PII is P 680. The P II system passes electrons through ET chain of acceptors that generate ATP.

Similarities

Both photosystems consist of a complex of molecules embedded in thylakoid membranes of the chloroplast.

Photosystem I and photosystem II are similar in that they both contain chlorophyll molecules, which can convert light energy into chemical energy.

In both photosystems, a photon causes an electron to reach a high energy level.

In both photosystems, the energized electron must be passed to a chlorophyll molecule in the reaction center before it can leave the photosystem.

Both contain carotenoid molecules.

Differences

The chlorophyll molecules in the reaction center of photosystem II are P680 (sensitive to wavelengths up to about 680 nm), whereas those in photosystem I are P700, which can therefore respond to slighter longer wavelengths.

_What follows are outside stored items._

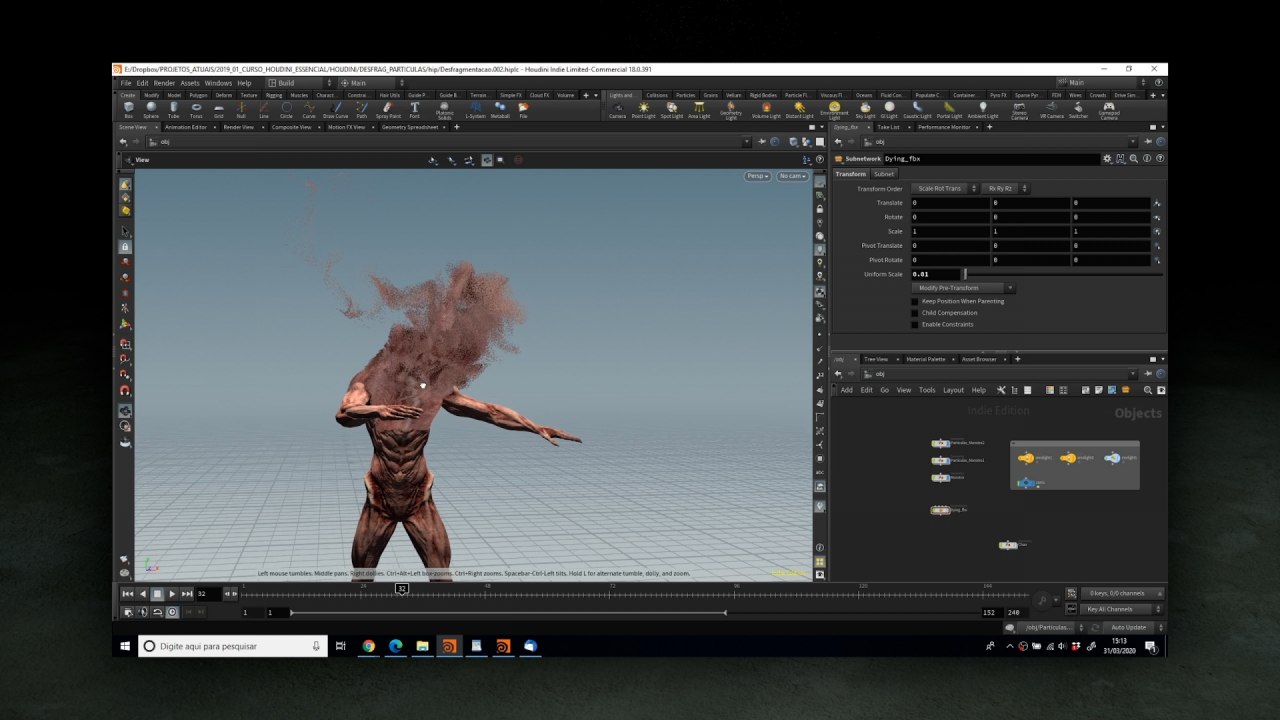The image size is (1280, 720).
Task: Create an L-System from the shelf
Action: coord(475,108)
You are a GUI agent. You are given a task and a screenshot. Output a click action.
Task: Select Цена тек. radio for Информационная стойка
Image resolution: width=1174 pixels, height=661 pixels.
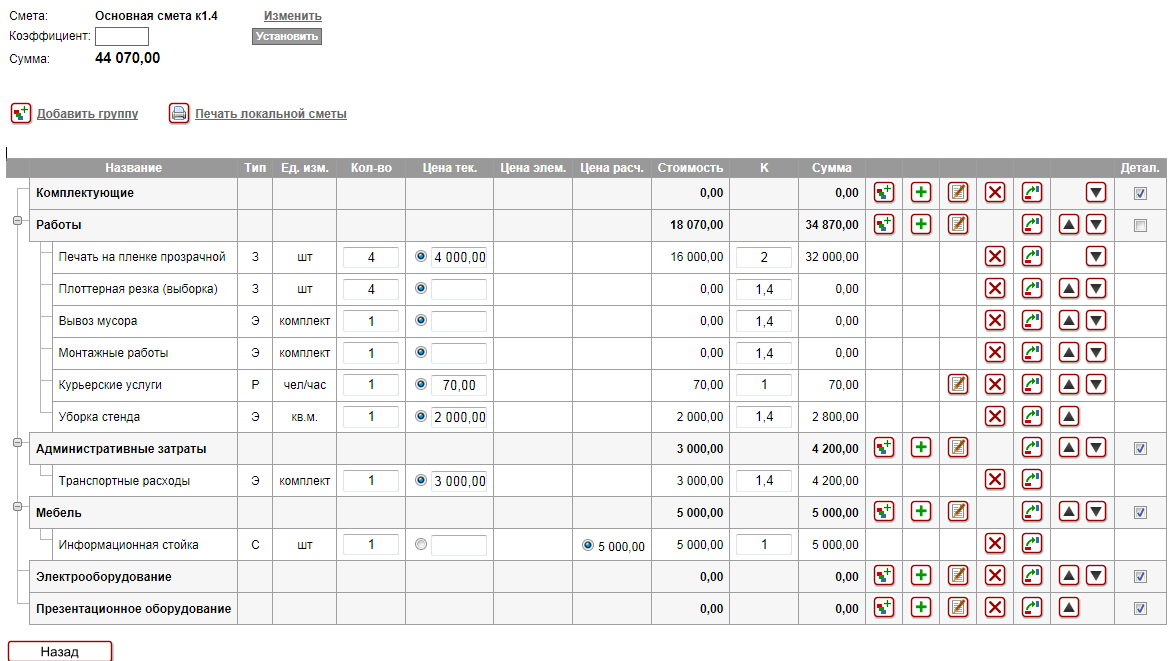(421, 545)
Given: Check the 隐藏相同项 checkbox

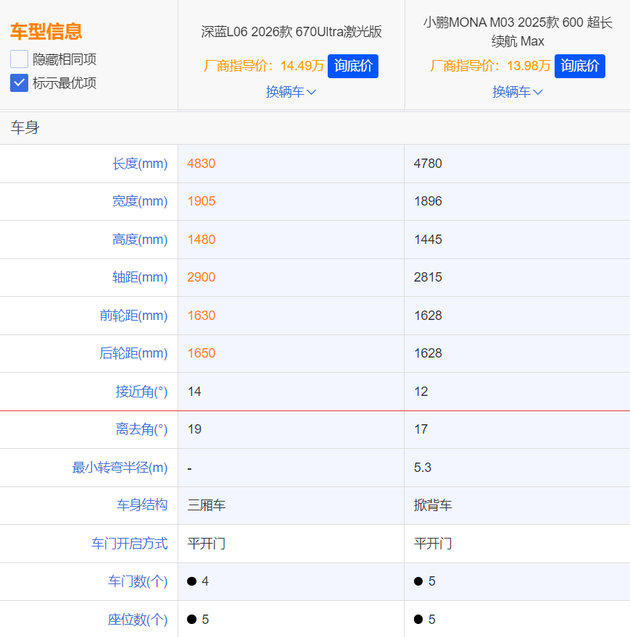Looking at the screenshot, I should pyautogui.click(x=19, y=59).
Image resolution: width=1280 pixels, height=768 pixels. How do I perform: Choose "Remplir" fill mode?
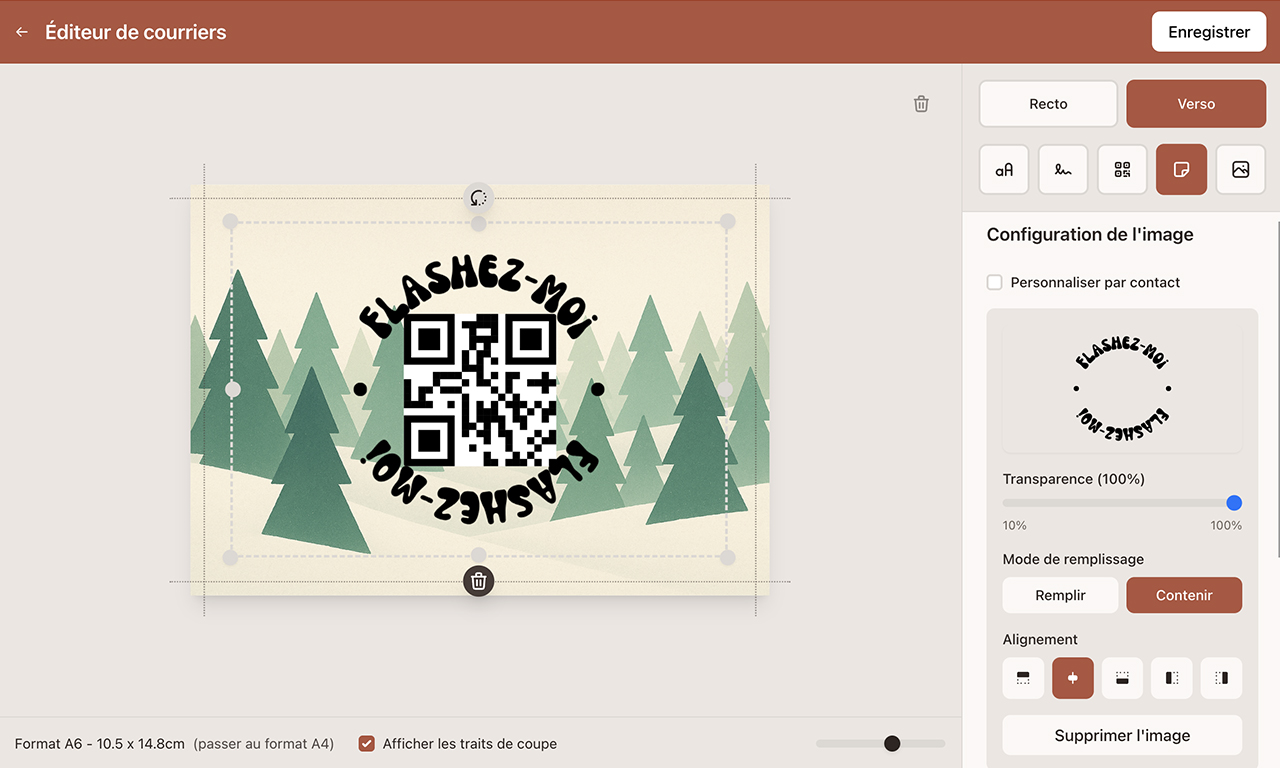pos(1060,595)
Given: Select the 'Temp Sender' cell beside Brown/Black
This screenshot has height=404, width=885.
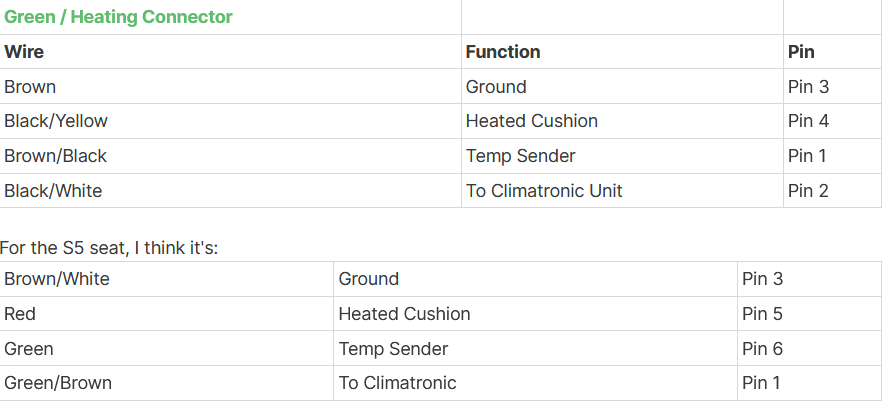Looking at the screenshot, I should click(520, 156).
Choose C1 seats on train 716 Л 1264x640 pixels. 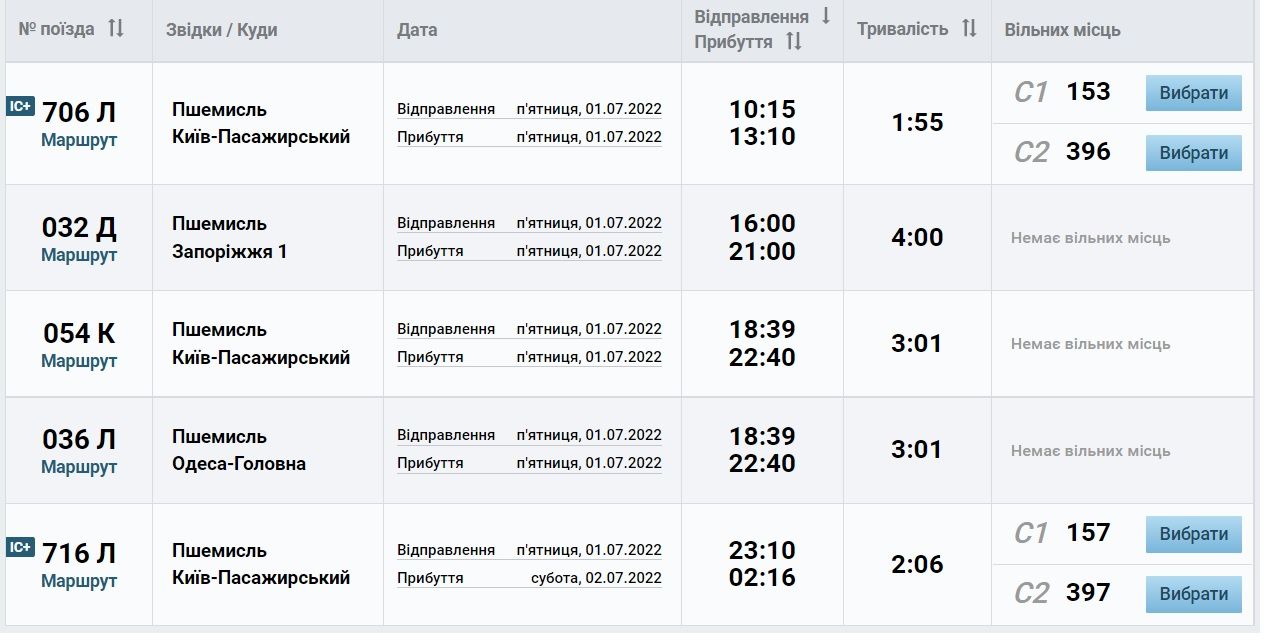[x=1193, y=534]
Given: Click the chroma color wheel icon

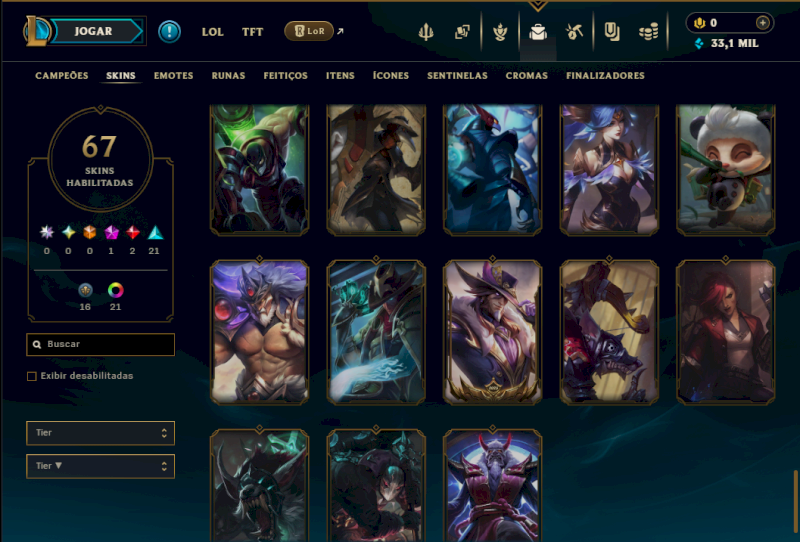Looking at the screenshot, I should pyautogui.click(x=116, y=290).
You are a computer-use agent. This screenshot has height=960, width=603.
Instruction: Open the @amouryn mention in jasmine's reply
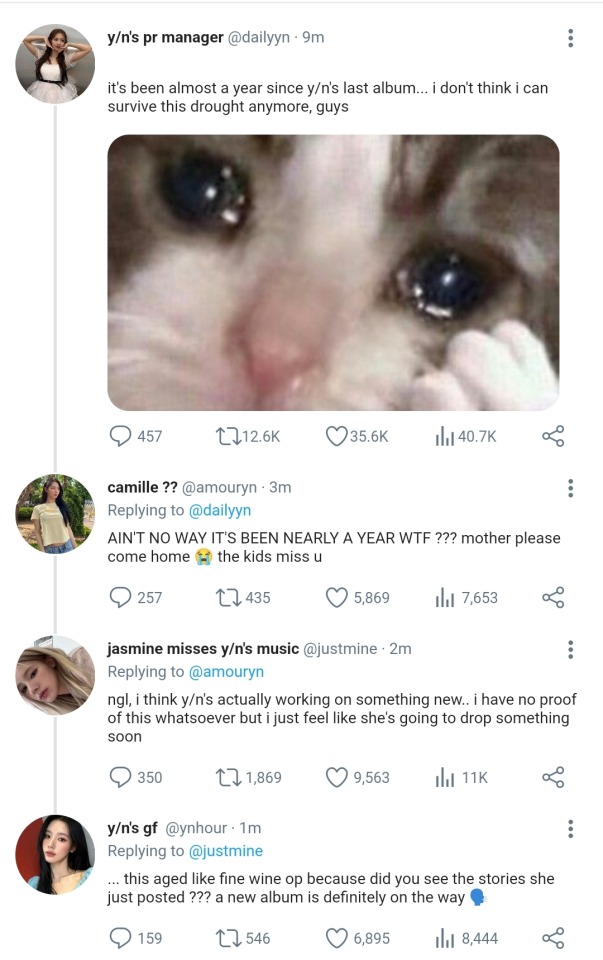pos(226,672)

Photosystem II, unlike photosystem I, contains plastoquinone, which passes the energetic electron to cytochromes b6 and f, but photosystem I passes the electron to ferredoxin.

In non-cyclic photophosphorylation, photosystem II is associated with the photolysis of water and subsequent synthesis of ATP; photosystem I is associated with the conversion of NADP+ to NADPH.

In cyclic photophosphorylation, only photosystem I produces an energized electron on receipt of a photon. Instead of producing NADPH, this electron travels to plastoquinone, and then to cytochromes b6 and f, as in the non-cyclic process.